Didgeridoo Craft Apprenticeship with Djalu Gurruwiwi and Family

Posted by Austin Didgeridoo on December 1, 2017 in Uncategorized
Djalu Gurruwiwi (left) and Eliot Stone (right) craft a fishing spear while camping on Yolngu lands at Gikal.

In August of 2009, the Yolngu aboriginal elder and leader of the Galpu Clan ­­ — Djalu Gurruwiwi — walked ahead of our group toward the edge of a rocky cliff that rose above the waters of a crescent shaped bay along the Arafura Sea coastline of Austalia’s Northern Territory.  Our group of Texan musicians followed behind Djalu, talking with members of the Gurruwiwi family about the land through which we strolled — an undeveloped area called Gikal that the Yolngu treat as a natural preserve and weekend getaway. Djalu’s sister — Ms. Gurruwiwi — told us that Yolngu culture identifies itself strongly with elements of the Australian landscape, and that much of Yolngu identity is expressed through art, dance, and music.

“We have songs for everything you see here. The birds, the clouds, the waves: there are songs for it all.  Song is how we keep our knowledge and pass it to the young ones. Our clan – the Galpu – we are responsible for remembering the songs that represent certain elements of our landscape; other clans must know songs for the elements we do not.  Life’s demand for full knowledge of our land brings all of us Yolngu together”.

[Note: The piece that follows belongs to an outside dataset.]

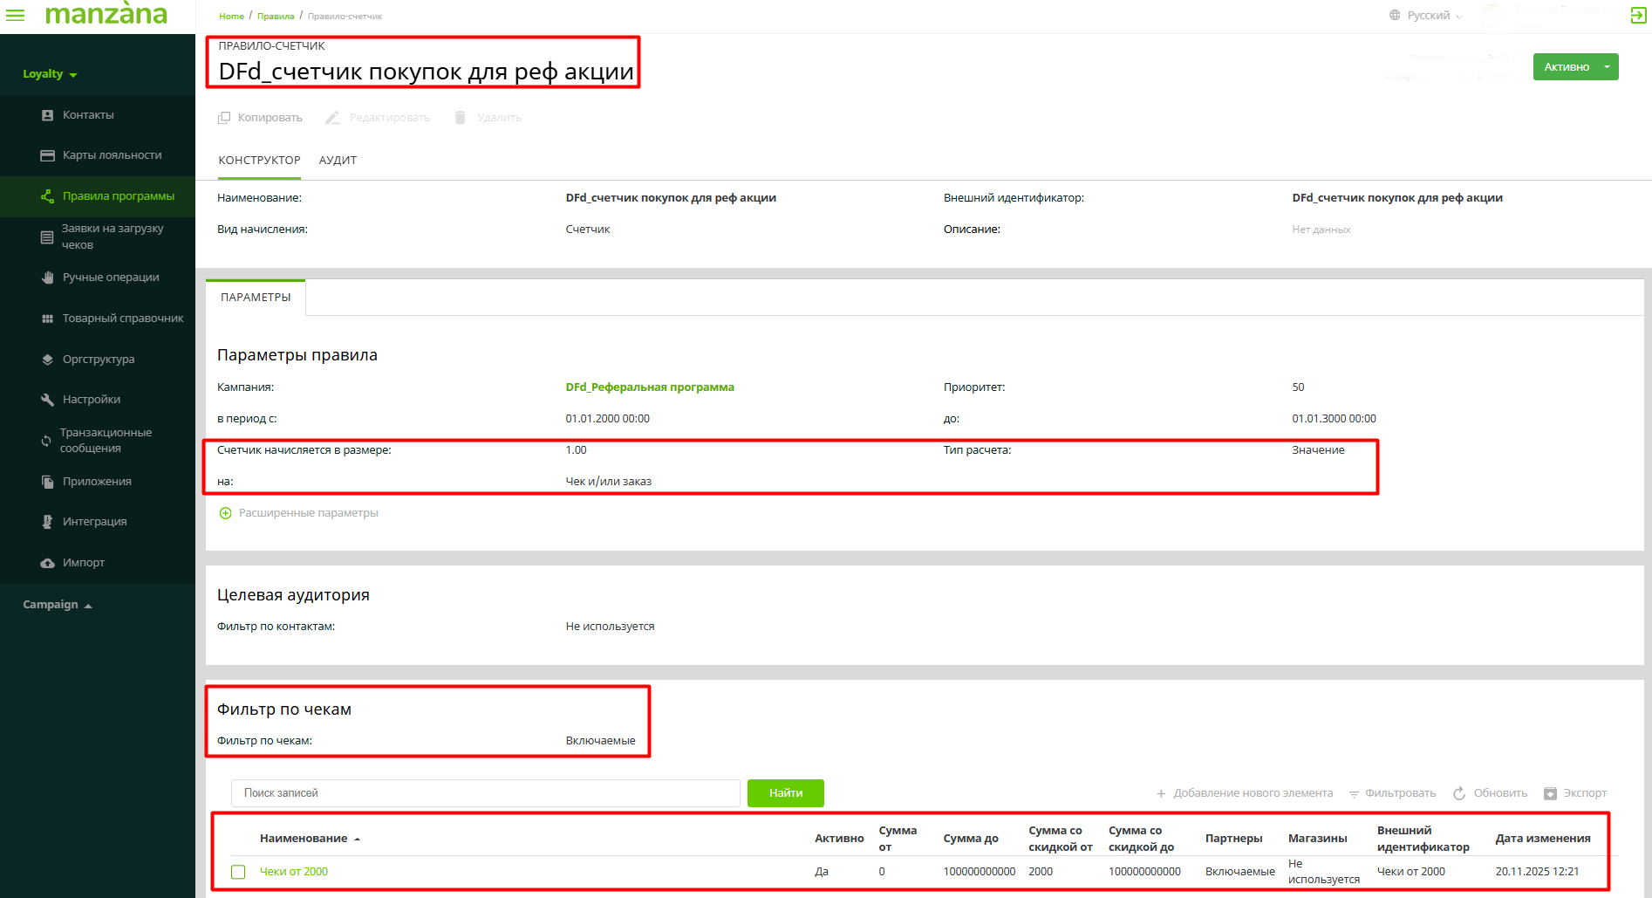The image size is (1652, 898).
Task: Click the Экспорт icon
Action: pos(1550,793)
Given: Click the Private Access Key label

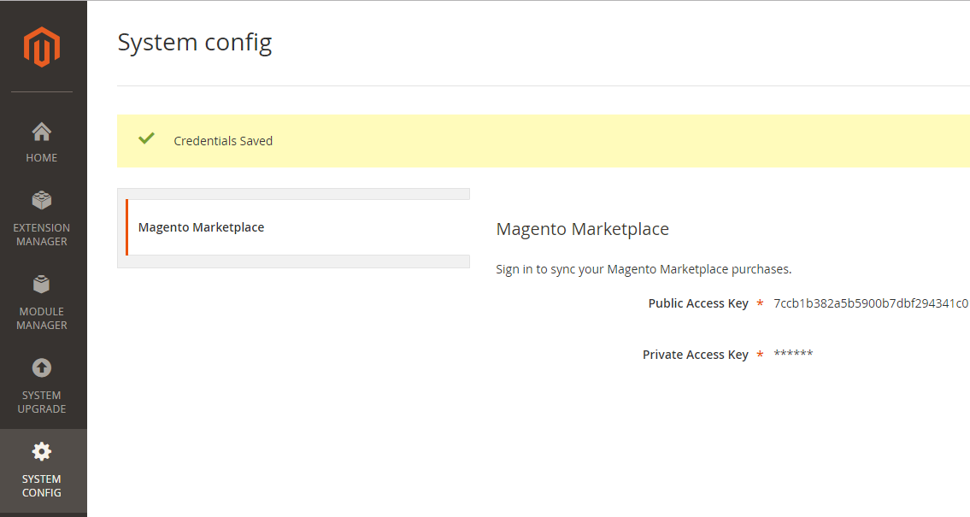Looking at the screenshot, I should click(x=695, y=355).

Our group arrived at the edge of the cliff and we gazed along with Djalu out onto the bay.  Azure waters spread gently away from us toward the far shore, and in the very center of the bay, an enormous, solitary tree rose up from the water’s surface. Ms. Gurruwiwi again spoke,

“On that little island, where you see the tree, lives an olive python — Witij — as we know him in our language.  He is an animal that we in the Galpu Clan deeply identify with; his skin is olive colored but when the light shines on him, his scales bend the light into a rainbow.”

An island in the center of a crescent shaped bay on the Arafura Sea coastline.

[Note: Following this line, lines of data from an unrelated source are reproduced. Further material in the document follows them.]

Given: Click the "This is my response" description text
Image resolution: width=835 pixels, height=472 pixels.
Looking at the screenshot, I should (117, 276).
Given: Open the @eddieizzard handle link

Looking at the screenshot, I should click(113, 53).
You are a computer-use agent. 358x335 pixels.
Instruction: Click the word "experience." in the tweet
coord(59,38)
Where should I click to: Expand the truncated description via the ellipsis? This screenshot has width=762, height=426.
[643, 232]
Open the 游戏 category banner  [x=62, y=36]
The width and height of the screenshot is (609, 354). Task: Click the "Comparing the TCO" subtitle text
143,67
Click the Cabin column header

Interrupting Ms. Gurruwiwi, a rush of air carrying a burst of saline mist erupted from two holes in the rocky outcropping upon which we stood.

“Ah! You see those holes in the rock?  We say that they are the nostrils of the Olive Python, and that this rock is his head.  When the sea water rises into the hollow of the rock we are standing on, the air is pushed out like he is breathing”.

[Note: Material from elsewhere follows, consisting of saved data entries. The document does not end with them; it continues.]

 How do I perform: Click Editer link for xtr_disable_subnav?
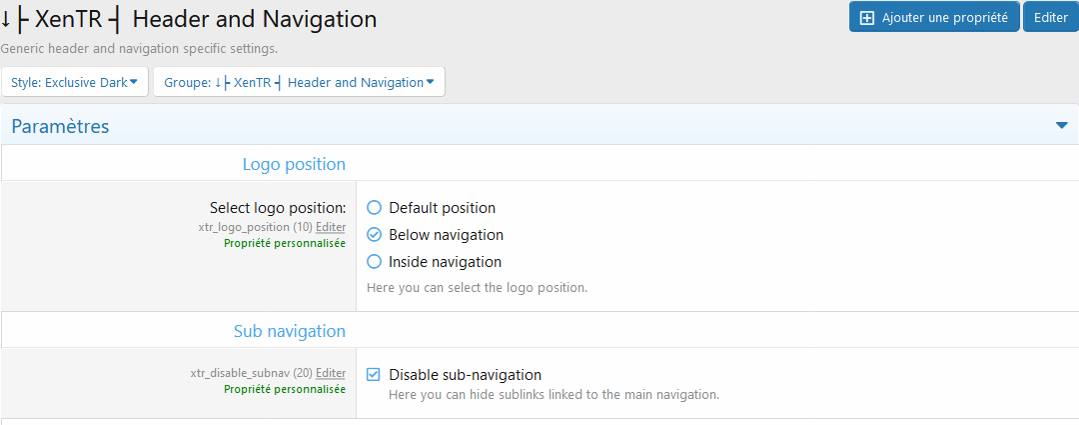coord(331,373)
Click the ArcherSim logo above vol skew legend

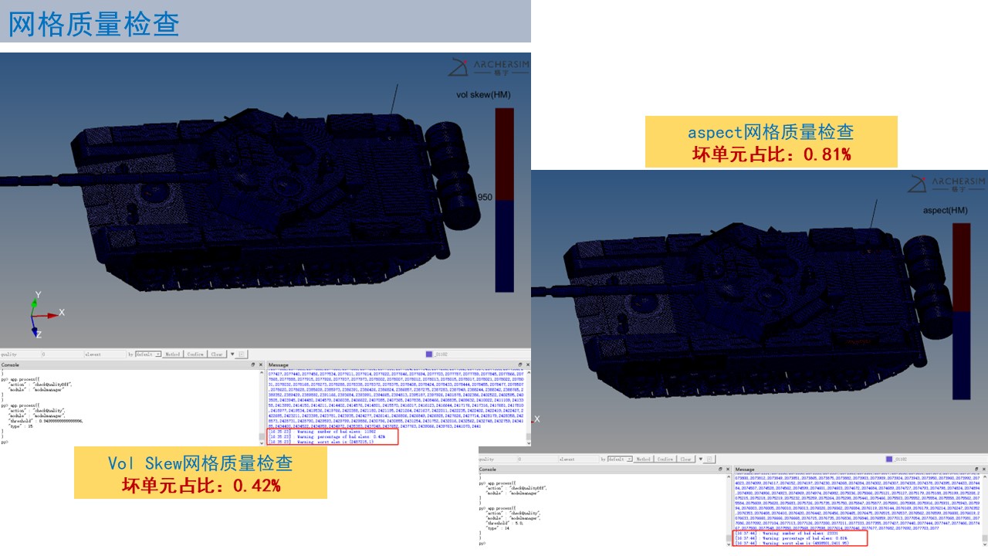point(489,68)
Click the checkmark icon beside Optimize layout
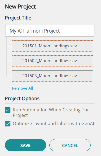The width and height of the screenshot is (101, 156). pyautogui.click(x=8, y=124)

The surging waters receded, and air rushed to fill the hollow beneath us, causing the rock to reverberate beneath our feet, releasing the sound of a massive inhalation.

Ms. Gurruwiwi continued,

“Now turn around and look back into the landscape behind us.  You see the ridge line that connects with this rock here at our feet, you see how that ridge cuts through the land?  We are standing on the head of witij; his body is part of our land, and the air that comes from these rocks — his breath — it is like the sound of our music that comes through our instrument, the yidaki, the didgeridoo. We sing this story, we dance it as our ancestors did. This is our land”.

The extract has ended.